» **TASK GOAL**:
What is needed is an exact copy of every entry below.

[Stored records]
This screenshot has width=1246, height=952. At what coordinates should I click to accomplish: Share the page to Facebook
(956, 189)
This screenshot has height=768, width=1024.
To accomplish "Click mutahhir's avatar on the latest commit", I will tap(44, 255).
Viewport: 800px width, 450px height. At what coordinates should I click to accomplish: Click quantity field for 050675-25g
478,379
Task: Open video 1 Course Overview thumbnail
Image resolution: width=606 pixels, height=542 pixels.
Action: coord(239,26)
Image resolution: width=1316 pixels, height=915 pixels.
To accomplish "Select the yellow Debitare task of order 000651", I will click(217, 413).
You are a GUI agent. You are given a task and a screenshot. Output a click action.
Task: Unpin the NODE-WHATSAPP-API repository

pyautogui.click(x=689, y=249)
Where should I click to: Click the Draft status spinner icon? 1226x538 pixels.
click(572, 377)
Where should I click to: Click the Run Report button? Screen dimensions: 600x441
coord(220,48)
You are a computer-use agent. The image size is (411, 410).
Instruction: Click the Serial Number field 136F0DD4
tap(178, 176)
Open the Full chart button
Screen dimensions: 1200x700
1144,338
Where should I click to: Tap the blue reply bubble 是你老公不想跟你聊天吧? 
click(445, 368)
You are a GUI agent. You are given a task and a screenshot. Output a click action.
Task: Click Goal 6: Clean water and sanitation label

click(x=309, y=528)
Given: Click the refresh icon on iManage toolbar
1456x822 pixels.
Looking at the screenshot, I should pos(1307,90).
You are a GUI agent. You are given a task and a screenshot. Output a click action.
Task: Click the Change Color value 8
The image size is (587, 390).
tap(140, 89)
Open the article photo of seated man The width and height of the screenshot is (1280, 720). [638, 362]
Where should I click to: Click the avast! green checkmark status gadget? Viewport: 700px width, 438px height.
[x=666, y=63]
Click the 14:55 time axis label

» **SOLUTION TO THE EXERCISE**:
This screenshot has width=1246, height=952. At what coordinates should I click to accomplish: Share the page to Facebook
(956, 189)
This screenshot has height=768, width=1024.
To accomplish "Click mutahhir's avatar on the latest commit", I will tap(44, 255).
Viewport: 800px width, 450px height. At what coordinates should I click to accomplish: Click quantity field for 050675-25g
478,379
Task: Open video 1 Course Overview thumbnail
Image resolution: width=606 pixels, height=542 pixels.
Action: coord(239,26)
Image resolution: width=1316 pixels, height=915 pixels.
To accomplish "Select the yellow Debitare task of order 000651", I will click(217, 413).
You are a GUI agent. You are given a task and a screenshot. Output a click action.
Task: Unpin the NODE-WHATSAPP-API repository

pyautogui.click(x=689, y=249)
Where should I click to: Click the Draft status spinner icon? 1226x538 pixels.
click(572, 377)
Where should I click to: Click the Run Report button? Screen dimensions: 600x441
coord(220,48)
You are a computer-use agent. The image size is (411, 410).
Instruction: Click the Serial Number field 136F0DD4
tap(178, 176)
Open the Full chart button
Screen dimensions: 1200x700
1144,338
Where should I click to: Tap the blue reply bubble 是你老公不想跟你聊天吧? 
click(445, 368)
You are a GUI agent. You are given a task and a screenshot. Output a click action.
Task: Click Goal 6: Clean water and sanitation label

click(x=309, y=528)
Given: Click the refresh icon on iManage toolbar
1456x822 pixels.
Looking at the screenshot, I should pos(1307,90).
You are a GUI agent. You are given a task and a screenshot. Output a click action.
Task: Click the Change Color value 8
The image size is (587, 390).
tap(140, 89)
Open the article photo of seated man The width and height of the screenshot is (1280, 720). [638, 362]
Where should I click to: Click the avast! green checkmark status gadget? Viewport: 700px width, 438px height.
[x=666, y=63]
Click the 14:55 time axis label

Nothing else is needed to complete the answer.